## Interface element records
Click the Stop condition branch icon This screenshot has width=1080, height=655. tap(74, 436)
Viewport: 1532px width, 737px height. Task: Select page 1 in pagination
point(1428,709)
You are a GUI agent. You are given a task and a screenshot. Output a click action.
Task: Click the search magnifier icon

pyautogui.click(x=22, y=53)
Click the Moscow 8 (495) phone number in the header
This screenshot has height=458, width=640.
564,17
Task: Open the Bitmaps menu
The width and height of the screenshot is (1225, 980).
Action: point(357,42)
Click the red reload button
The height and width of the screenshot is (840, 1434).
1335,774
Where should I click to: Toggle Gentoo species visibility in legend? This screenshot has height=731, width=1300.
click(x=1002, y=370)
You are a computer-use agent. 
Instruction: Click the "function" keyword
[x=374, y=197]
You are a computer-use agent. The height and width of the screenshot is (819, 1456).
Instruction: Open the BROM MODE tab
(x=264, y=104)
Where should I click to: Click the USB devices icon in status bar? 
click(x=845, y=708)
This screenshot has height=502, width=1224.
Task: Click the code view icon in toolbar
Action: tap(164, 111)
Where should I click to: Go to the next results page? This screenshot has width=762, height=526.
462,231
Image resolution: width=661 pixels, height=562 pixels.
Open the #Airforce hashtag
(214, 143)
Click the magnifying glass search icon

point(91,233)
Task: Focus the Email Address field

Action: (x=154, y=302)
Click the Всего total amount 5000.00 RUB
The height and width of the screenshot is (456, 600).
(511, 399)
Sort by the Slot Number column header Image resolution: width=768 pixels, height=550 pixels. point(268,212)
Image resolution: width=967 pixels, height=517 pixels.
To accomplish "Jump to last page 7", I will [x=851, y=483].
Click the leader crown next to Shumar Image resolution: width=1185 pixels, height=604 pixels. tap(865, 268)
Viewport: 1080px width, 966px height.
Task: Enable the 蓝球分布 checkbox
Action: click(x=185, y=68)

## The request
Copy out every line of the listing above without changing anything.

## Completed task
Click the Stop condition branch icon This screenshot has width=1080, height=655. tap(74, 436)
Viewport: 1532px width, 737px height. Task: Select page 1 in pagination
point(1428,709)
You are a GUI agent. You are given a task and a screenshot. Output a click action.
Task: Click the search magnifier icon

pyautogui.click(x=22, y=53)
Click the Moscow 8 (495) phone number in the header
This screenshot has height=458, width=640.
564,17
Task: Open the Bitmaps menu
The width and height of the screenshot is (1225, 980).
Action: point(357,42)
Click the red reload button
The height and width of the screenshot is (840, 1434).
1335,774
Where should I click to: Toggle Gentoo species visibility in legend? This screenshot has height=731, width=1300.
click(x=1002, y=370)
You are a computer-use agent. 
Instruction: Click the "function" keyword
[x=374, y=197]
You are a computer-use agent. The height and width of the screenshot is (819, 1456).
Instruction: Open the BROM MODE tab
(x=264, y=104)
Where should I click to: Click the USB devices icon in status bar? 
click(x=845, y=708)
This screenshot has height=502, width=1224.
Task: Click the code view icon in toolbar
Action: tap(164, 111)
Where should I click to: Go to the next results page? This screenshot has width=762, height=526.
462,231
Image resolution: width=661 pixels, height=562 pixels.
Open the #Airforce hashtag
(214, 143)
Click the magnifying glass search icon

point(91,233)
Task: Focus the Email Address field

Action: (x=154, y=302)
Click the Всего total amount 5000.00 RUB
The height and width of the screenshot is (456, 600).
(511, 399)
Sort by the Slot Number column header Image resolution: width=768 pixels, height=550 pixels. point(268,212)
Image resolution: width=967 pixels, height=517 pixels.
To accomplish "Jump to last page 7", I will [x=851, y=483].
Click the leader crown next to Shumar Image resolution: width=1185 pixels, height=604 pixels. tap(865, 268)
Viewport: 1080px width, 966px height.
Task: Enable the 蓝球分布 checkbox
Action: click(x=185, y=68)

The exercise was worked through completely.